__Work required__
Output the data word for word, dropping every image.

━━━━━━━━

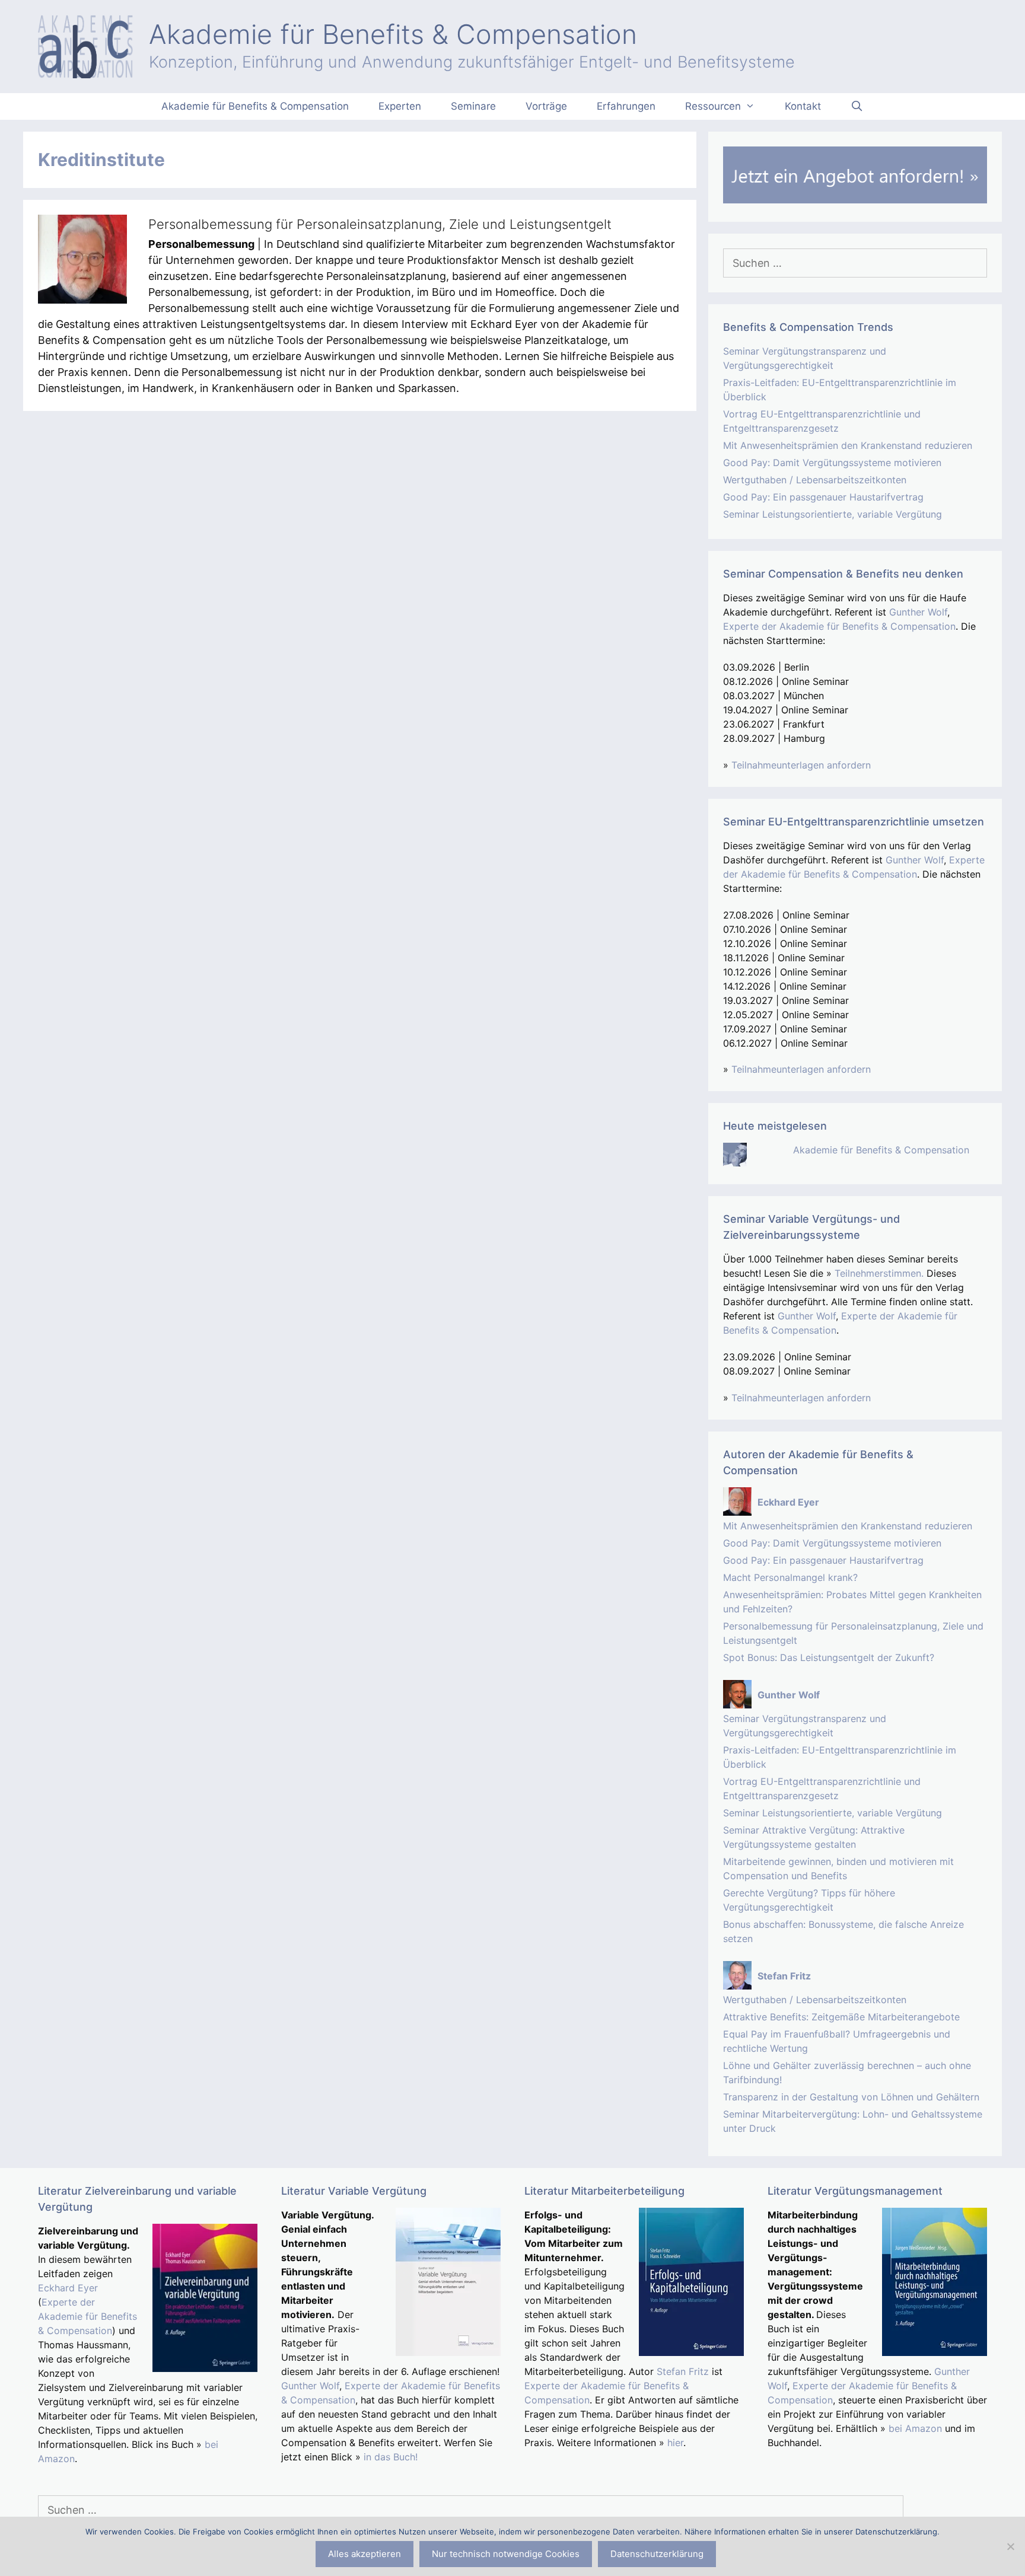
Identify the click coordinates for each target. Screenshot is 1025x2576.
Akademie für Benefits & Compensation (393, 34)
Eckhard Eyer (68, 2288)
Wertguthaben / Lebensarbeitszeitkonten (814, 480)
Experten (399, 106)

━━━━━━━━

__Result for this exercise__
Identify the click coordinates for each target. Screenshot is 1025x2576.
Akademie für Benefits & Compensation (393, 34)
Eckhard Eyer (68, 2288)
Wertguthaben / Lebensarbeitszeitkonten (814, 480)
Experten (399, 106)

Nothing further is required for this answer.